### Data for this exercise
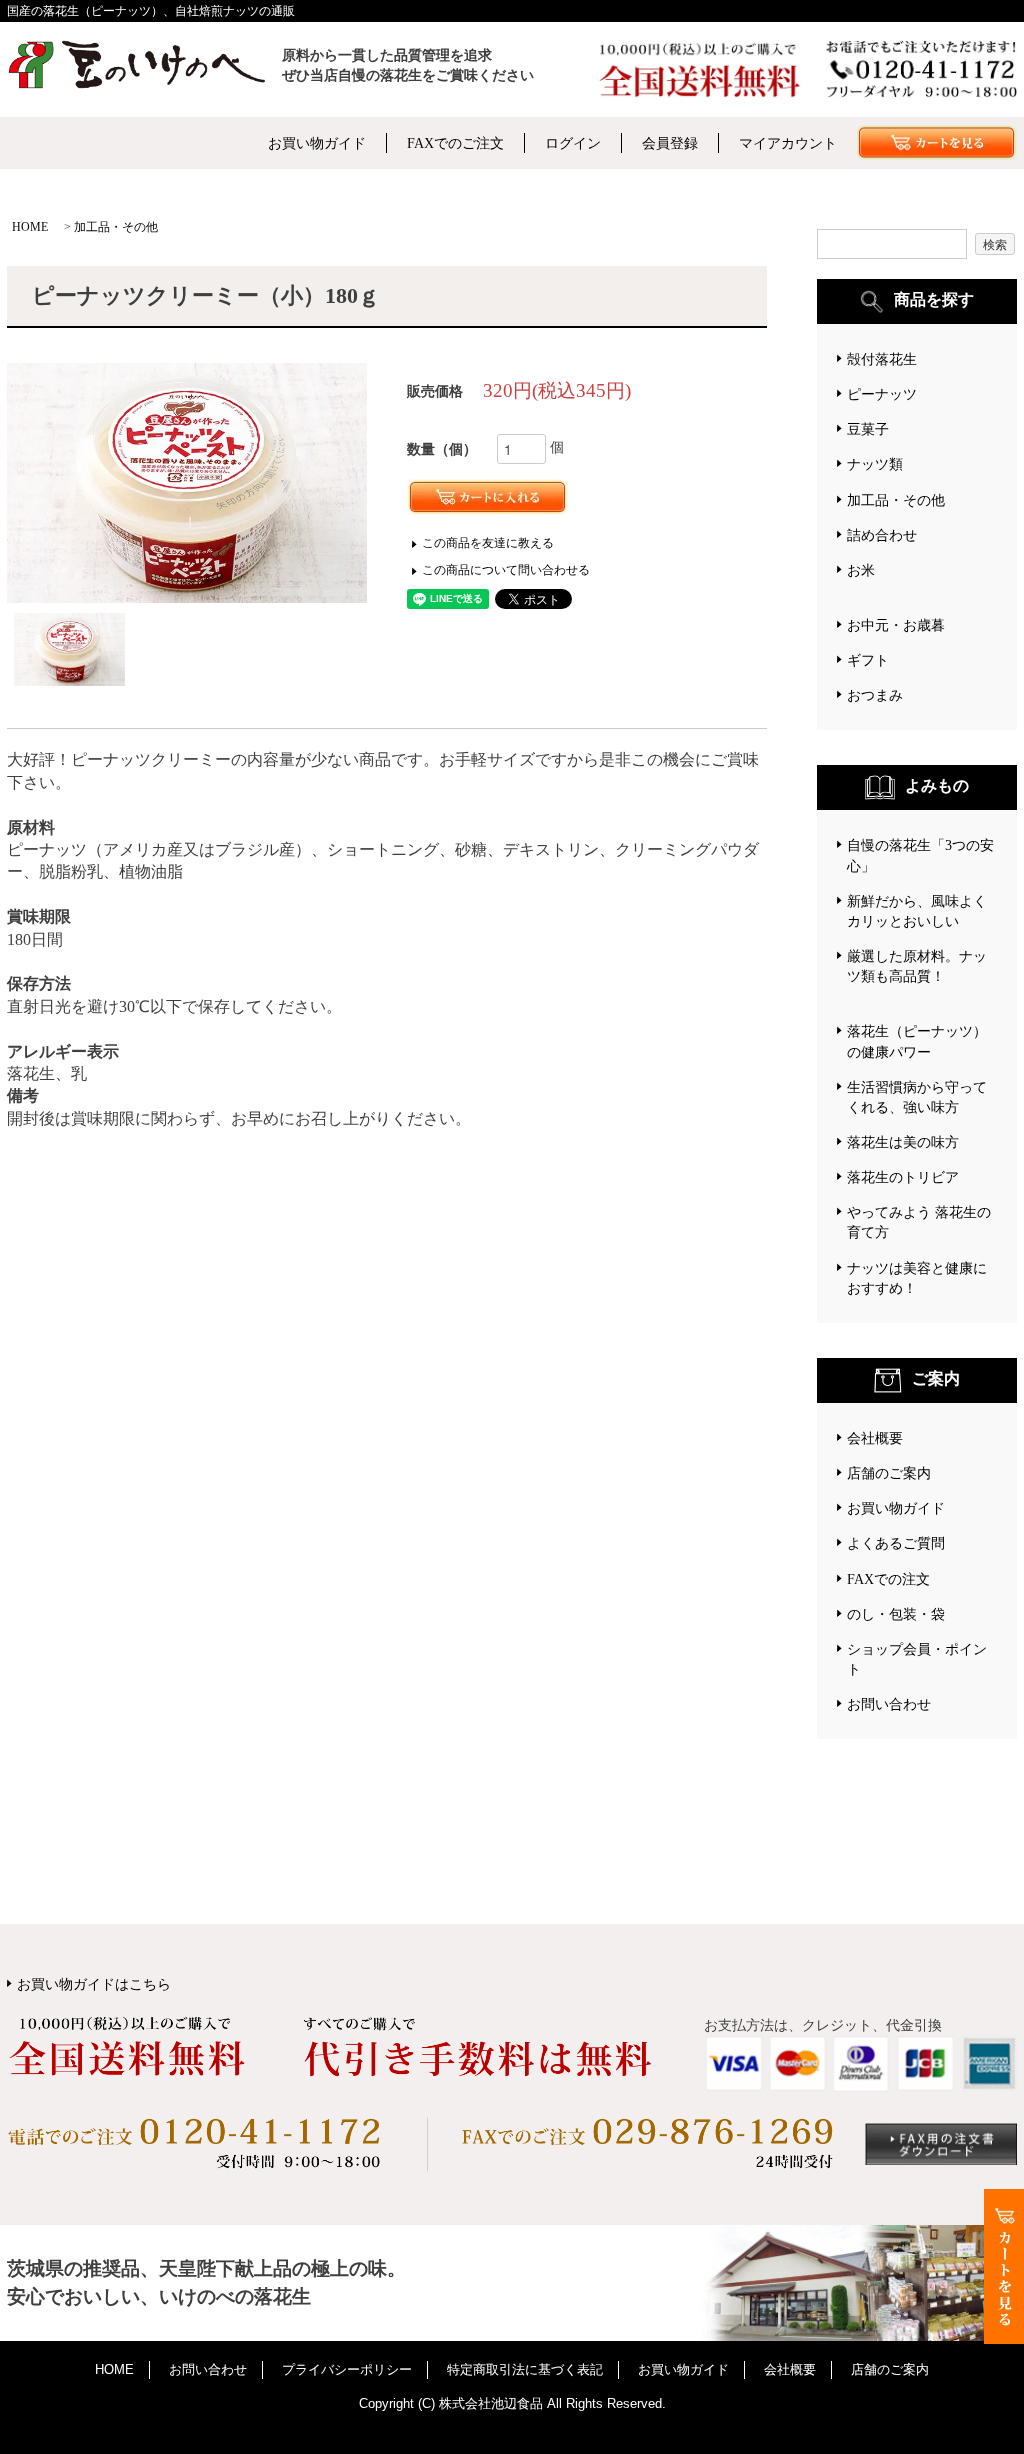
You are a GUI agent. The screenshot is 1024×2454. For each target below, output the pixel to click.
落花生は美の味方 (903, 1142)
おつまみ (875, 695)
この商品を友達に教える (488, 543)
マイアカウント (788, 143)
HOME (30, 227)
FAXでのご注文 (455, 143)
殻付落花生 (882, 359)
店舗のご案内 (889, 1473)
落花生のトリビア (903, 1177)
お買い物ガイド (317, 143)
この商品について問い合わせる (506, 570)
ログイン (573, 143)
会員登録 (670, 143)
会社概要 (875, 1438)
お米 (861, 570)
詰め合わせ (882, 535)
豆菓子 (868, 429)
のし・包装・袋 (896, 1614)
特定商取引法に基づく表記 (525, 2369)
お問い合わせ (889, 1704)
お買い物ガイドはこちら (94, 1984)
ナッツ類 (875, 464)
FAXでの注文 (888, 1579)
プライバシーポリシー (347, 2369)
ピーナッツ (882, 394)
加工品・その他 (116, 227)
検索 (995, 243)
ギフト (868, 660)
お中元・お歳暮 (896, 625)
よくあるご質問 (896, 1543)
--
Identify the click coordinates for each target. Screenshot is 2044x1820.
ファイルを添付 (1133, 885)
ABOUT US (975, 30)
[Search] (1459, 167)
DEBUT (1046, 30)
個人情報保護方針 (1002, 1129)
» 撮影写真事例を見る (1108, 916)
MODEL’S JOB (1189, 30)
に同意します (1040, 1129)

### What you have to do
Could you restate, word for word, the lines above from the one with "You are a GUI" to the one with "お買い物ガイド (317, 143)", both included?

### Exercise solution
You are a GUI agent. The screenshot is 1024×2454. For each target below, output the pixel to click.
落花生は美の味方 (903, 1142)
おつまみ (875, 695)
この商品を友達に教える (488, 543)
マイアカウント (788, 143)
HOME (30, 227)
FAXでのご注文 (455, 143)
殻付落花生 (882, 359)
店舗のご案内 (889, 1473)
落花生のトリビア (903, 1177)
お買い物ガイド (317, 143)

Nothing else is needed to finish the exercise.